→ EXERCISE OBJECTIVE
Could you copy every one of the lines below word for word, leaving the pictures out of your answer?

┌──

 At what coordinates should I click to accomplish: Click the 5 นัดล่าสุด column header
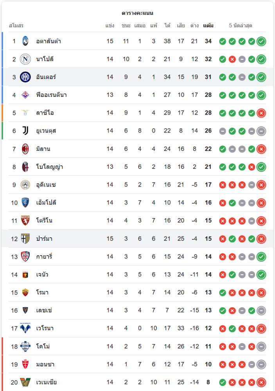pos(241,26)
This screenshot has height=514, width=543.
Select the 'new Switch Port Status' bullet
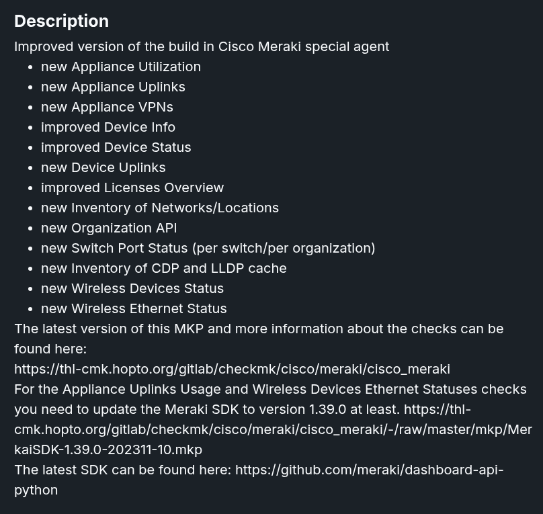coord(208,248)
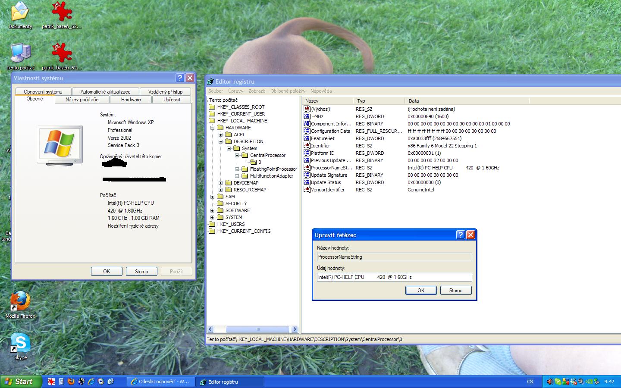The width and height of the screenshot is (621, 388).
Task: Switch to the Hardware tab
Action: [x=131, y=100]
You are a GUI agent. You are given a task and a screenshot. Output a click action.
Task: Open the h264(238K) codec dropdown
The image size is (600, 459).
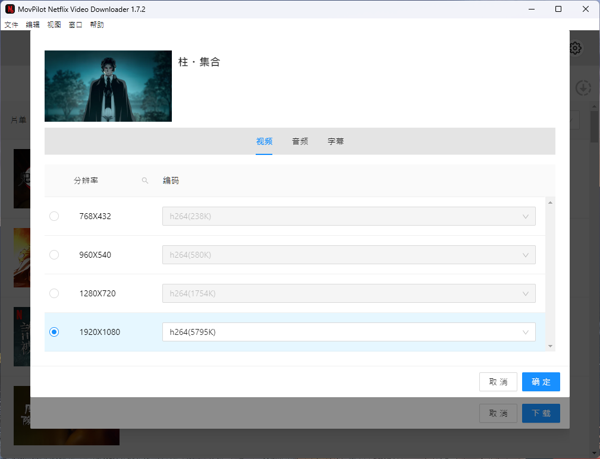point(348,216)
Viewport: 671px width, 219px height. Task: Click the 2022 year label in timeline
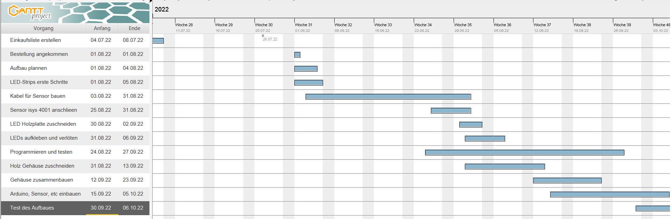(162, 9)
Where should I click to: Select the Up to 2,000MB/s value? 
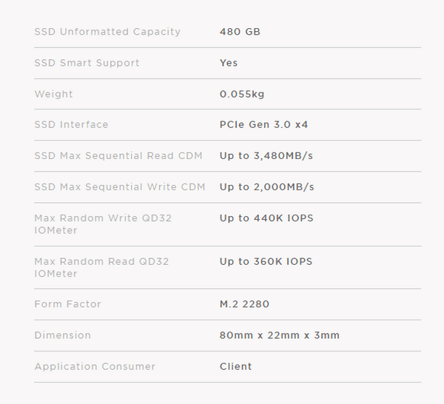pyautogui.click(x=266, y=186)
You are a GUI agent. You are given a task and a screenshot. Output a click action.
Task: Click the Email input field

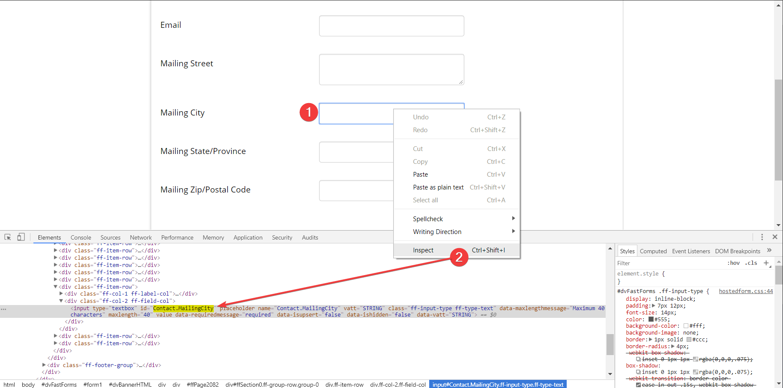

└──

→ PROBLEM SOLUTION
 At what coordinates should I click to accomplish: Click the 5 นัดล่าสุด column header
pos(241,26)
This screenshot has height=514, width=543.
Select the 'new Switch Port Status' bullet
coord(208,248)
The width and height of the screenshot is (621, 388).
Task: Switch to the Hardware tab
Action: [x=131, y=100]
You are a GUI agent. You are given a task and a screenshot. Output a click action.
Task: Open the h264(238K) codec dropdown
The image size is (600, 459).
point(348,216)
Viewport: 671px width, 219px height. Task: Click the 2022 year label in timeline
(162, 9)
Where should I click to: Select the Up to 2,000MB/s value? 
pyautogui.click(x=266, y=186)
You are a GUI agent. You are given a task and a screenshot. Output a click action.
Task: Click the Email input field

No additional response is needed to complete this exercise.